[Excerpted passage Boundary: Start]
BishopAccountability.org

Defrocked Southern Illinois priest who founded Camp Ondessonk has died

By Molly Parker
Southern
July 24, 2016

http://thesouthern.com/news/local/defrocked-southern-illinois-priest-who-founded-camp-ondessonk-has-died/article_088552b1-4cdd-5a39-8693-230246cc7665.html

This is a 1986 file photo Robert Vonnahmen from the archives of the St. Louis Post-Dispatch.

ELIZABETHTOWN -- A one-time ambitious, popular Southern Illinois priest who spearheaded the creation of Camp Ondessonk in 1959, and nearly 50 years later was defrocked by the Vatican after allegations surfaced he sexually abused youth campers when he was director, has died.

Robert Vonnahmen, 85, was reportedly quietly buried in Elizabethtown in early May. It doesn’t appear that an obituary was written on Vonnahmen’s behalf, at least not one that is available online or otherwise readily accessible.

Vonnahmen’s death was announced this past week by the St. Louis chapter of the Survivors Network of Those Abused by Priests, or SNAP. In the 1990s, Vonnahmen was at the center of a Catholic Church sex abuse scandal that rocked Southern Illinois, and ultimately resulted in the removal of 14 priests, including Vonnahmen, and one permanent deacon, from the Roman Catholic Diocese of Belleville, which oversees parishes in roughly the bottom third of the state.

In a statement, SNAP Director David Clohessy accused local Catholic officials of neglecting to make known the passing of a man he referred to as “one of Southern Illinois’ most notorious pedophile priests.”

Clohessy said he heard about Vonnahmen’s death by word-of-mouth, from an individual associated with the church. Clohessy said that same person told him Vonnahmen was buried in Elizabethtown a few days after his death. The newspaper was unable to confirm any information about Vonnahmen’s arrangements from church officials or others.

The Madison County Coroner’s office confirmed Vonnahmen’s death.

In response to an inquiry, a representative from the coroner’s office told the newspaper that Vonnahmen died on May 8 at Faith Care Center, a nursing home in the Metro-East city of Highland. Vonnahmen was a hospice patient.
[Excerpted passage Boundary: End]
[Data records Boundary: Start]
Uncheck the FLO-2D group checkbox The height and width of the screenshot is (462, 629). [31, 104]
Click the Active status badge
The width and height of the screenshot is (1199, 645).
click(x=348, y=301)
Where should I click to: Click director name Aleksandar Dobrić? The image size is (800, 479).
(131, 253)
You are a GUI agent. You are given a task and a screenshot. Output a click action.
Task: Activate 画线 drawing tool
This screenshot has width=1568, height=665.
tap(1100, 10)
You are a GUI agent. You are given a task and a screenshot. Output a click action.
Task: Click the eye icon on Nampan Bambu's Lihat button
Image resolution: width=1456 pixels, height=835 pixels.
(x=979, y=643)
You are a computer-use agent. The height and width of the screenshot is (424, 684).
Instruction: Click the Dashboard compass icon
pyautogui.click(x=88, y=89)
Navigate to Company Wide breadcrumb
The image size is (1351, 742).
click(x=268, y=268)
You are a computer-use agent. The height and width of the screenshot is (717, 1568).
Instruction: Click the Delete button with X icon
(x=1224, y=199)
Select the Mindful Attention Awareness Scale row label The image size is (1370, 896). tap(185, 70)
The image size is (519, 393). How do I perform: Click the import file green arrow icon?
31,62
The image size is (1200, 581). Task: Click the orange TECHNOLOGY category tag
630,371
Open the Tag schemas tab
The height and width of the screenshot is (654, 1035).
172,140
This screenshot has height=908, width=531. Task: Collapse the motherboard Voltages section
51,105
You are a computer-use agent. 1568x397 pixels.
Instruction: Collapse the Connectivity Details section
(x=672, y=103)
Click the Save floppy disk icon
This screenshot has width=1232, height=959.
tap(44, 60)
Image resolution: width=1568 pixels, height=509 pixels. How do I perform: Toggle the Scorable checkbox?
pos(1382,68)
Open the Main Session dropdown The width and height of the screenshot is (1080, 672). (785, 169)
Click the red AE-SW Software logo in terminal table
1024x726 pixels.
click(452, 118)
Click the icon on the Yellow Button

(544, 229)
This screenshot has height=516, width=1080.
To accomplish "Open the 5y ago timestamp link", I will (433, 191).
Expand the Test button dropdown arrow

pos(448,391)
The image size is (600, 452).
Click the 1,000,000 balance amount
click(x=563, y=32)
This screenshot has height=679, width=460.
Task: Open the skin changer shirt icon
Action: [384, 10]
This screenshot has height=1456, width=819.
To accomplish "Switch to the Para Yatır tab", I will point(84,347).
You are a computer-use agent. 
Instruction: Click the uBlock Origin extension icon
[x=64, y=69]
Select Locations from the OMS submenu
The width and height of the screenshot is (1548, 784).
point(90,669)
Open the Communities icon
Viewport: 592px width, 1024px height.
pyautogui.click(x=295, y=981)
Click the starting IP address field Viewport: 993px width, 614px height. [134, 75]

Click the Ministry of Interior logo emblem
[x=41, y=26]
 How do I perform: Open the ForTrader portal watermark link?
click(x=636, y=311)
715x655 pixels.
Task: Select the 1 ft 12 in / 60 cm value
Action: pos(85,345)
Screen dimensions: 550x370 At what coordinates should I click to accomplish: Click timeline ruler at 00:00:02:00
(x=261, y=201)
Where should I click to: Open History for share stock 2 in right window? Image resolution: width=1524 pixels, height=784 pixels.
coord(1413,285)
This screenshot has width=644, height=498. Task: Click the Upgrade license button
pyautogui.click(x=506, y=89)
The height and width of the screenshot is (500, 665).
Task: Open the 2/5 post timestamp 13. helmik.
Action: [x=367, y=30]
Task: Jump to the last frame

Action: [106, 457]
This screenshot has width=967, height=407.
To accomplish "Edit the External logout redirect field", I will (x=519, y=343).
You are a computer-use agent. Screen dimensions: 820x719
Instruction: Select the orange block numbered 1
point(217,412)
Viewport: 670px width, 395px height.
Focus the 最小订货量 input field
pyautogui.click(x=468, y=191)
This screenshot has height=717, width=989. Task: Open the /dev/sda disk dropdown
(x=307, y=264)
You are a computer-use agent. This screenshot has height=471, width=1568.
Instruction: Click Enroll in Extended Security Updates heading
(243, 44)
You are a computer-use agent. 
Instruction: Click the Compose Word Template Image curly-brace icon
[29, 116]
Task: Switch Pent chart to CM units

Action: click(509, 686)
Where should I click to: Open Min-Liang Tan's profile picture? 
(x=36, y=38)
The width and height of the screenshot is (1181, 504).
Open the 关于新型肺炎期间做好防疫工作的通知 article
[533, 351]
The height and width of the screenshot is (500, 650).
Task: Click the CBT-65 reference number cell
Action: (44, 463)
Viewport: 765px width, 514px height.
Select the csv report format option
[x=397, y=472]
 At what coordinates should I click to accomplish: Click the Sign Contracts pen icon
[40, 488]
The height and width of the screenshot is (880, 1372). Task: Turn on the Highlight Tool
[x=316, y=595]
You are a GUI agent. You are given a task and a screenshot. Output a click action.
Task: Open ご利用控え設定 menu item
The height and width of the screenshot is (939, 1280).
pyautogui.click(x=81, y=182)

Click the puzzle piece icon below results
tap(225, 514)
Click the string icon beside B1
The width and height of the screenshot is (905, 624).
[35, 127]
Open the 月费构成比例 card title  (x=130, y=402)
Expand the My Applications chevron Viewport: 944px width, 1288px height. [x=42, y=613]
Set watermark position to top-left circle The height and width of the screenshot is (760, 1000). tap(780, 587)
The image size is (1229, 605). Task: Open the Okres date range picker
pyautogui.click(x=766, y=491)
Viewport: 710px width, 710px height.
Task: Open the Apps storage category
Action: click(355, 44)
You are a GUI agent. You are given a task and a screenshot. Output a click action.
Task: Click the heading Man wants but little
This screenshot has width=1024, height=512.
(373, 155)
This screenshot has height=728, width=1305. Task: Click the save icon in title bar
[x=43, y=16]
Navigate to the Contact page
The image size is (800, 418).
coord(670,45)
[Data records Boundary: End]
Work item: In the news article on the defrocked priest who founded Camp Ondessonk, where did Robert Vonnahmen die?

Solution to this problem: At Faith Care Center, a nursing home in the Metro-East city of Highland.